Thursday 10 November 2011

Compressing FASTQ reads by splitting into homogeneous streams


Today I took FASTQ file with 3.5M reads, which was Read1 from a paired-end Illumina 100bp run - it was about 883Mb in size. As many have shown before me, GZIP compresses to about 1/4 the size, and BZIP2 about 1/5.
  • 883252 R1.fastq
  • 233296 R1.fastq.gz
  • 182056 R1.fastq.bz2
I then split the read file into 3 separate files: (1) The ID line, but with the mandatory '@' removed, (2) the sequence line, but uppercased for consistency, and (3) the quality line unchanged. It ignored the 3rd line of each FASTQ entry, as it is redundant.

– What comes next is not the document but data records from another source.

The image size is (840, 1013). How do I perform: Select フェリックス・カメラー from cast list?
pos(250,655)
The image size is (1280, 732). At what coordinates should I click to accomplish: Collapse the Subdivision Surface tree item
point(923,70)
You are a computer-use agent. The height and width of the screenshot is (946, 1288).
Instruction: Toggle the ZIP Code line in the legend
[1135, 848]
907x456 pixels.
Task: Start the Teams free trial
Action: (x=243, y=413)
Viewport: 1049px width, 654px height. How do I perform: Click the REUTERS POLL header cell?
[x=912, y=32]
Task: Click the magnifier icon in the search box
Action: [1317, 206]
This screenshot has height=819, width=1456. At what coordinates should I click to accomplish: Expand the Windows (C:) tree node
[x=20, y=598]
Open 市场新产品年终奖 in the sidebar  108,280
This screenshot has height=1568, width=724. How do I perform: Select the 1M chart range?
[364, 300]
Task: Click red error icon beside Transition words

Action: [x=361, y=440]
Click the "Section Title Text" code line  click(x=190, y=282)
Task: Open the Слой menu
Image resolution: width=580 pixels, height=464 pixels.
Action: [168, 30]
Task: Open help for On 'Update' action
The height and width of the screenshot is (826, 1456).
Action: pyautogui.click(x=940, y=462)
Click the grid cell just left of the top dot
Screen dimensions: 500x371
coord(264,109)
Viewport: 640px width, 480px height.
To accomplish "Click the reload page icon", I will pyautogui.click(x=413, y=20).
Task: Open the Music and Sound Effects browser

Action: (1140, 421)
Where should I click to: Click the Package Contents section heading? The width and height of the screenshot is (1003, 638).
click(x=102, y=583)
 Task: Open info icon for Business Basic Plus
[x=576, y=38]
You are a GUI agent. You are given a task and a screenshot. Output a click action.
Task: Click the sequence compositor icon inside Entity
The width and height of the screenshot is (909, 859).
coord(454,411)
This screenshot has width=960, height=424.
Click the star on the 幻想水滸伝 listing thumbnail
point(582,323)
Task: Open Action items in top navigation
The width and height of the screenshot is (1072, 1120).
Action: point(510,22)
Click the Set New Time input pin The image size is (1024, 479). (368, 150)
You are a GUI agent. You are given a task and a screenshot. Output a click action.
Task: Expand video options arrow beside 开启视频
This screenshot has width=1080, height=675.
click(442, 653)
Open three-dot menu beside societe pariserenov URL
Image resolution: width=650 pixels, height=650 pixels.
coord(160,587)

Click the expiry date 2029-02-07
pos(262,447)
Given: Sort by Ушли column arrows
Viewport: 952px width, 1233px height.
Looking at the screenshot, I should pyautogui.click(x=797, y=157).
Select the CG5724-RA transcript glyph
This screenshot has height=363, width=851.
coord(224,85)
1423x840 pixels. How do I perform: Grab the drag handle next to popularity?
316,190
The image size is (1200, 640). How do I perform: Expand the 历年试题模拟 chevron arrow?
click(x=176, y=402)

This knocked 1% off the total size.
  • 189588 id.txt
  • 341756 seq.txt
  • 341756 qual.txt
  • 873100 TOTAL
Now, I compressed each of the three streams (ID, Sequence, Quality) independently with GZIP. The idea is that these dictionary-based compression schemes will work better on more homogeneous data streams, than when they are interleaved in one stream. As you can see this does improve things by about 15%, but still not as good as BZIP2 without de-interleaving.
  •  20608 id.txt.gz
  •  84096 qual.txt.gz
  • 102040 seq.txt.gz
  • 206644 TOTAL (was 233296 combined)
If we use BZIP2 to compress the interleaved stream, it does only 5% better than when it was a single stream. This is testament to BZIP2's ability to cope with heterogeneous data streams better than GZIP.
  •  16560 id.txt.bz2
  •  66812 qual.txt.bz2
  •  93564 seq.txt.bz2
  • 176936 TOTAL (was 182056 combined)
So in summary, we've re-learnt that BZIP2 is better than GZIP, and that they are both doing quite well adapting to the three interleaved data types in a FASTQ file.